Self training for a kernel matrix

Description

This function can be used for classification of semi-supervised data by using the kernel support vector machine.

Usage

self.train.kernel(K, y, type = 'response', C = 1, cache = 40,
                  tol = 0.001, shrinking = TRUE, thrConf = 0.9,
                  maxIts = 10, percFull = 1, verbose = FALSE)

Arguments

K

kernel matrix

y

lable vector

type

one of response, probabilities ,votes, decision indicating the type of output (default: response)

C

cost of constraints violation for SVM (default: 1)

cache

cache memory in MB for SVM (default: 40)

tol

tolerance of termination criterion for SVM (default: 0.001)

shrinking

option whether to use the shrinking-heuristics for OCSVM (default: TRUE)

thrConf

A number between 0 and 1, indicating the required classification confidence for an unlabelled case to be added to the labelled data set with the label predicted predicted by the classification algorithm (default: 0.9)

- - -

▸ JOBS:
a - In the self-training documentation, reproduce word for word the part that opens with the words containing "lable vector" and closes with "SVM (default: 40)".
b - According to the self-training documentation, which output types can the type argument take? List them all.
c - Continue the self-training documentation from where it stops.

▸ DATA BLOCK:
- - -

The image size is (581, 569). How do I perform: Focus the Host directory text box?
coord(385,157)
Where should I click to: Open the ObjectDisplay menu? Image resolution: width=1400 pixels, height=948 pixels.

- - -

▸ ANSWERS BELOW:
a -
lable vector

type

one of response, probabilities ,votes, decision indicating the type of output (default: response)

C

cost of constraints violation for SVM (default: 1)

cache

cache memory in MB for SVM (default: 40)

b -
response
probabilities
votes
decision

c -
maxIts

The maximum number of iterations of the self-training process (default: 10)

percFull

A number between 0 and 1. If the percentage of labelled cases reaches this value the self-training process is stoped (default: 1)

verbose

A boolean indicating the verbosity level of the function (default: FALSE)

Value

prediction from the SVM

Author(s)

Dongmin Jung, Xijin Ge

References

Torgo, L. (2016) Data Mining using R: learning with case studies, second edition, Chapman & Hall/CRC.

Examples

data(litG)
litG <- igraph.from.graphNEL(litG)
sg <- decompose(litG, min.vertices = 50)
sg <- sg[[1]]
K <- net.kernel(sg)
y <- rep(NA, length(V(sg)))
y[1:10] <- 1
y[11:20] <- 0
y <- factor(y)
self.train.kernel(K, y)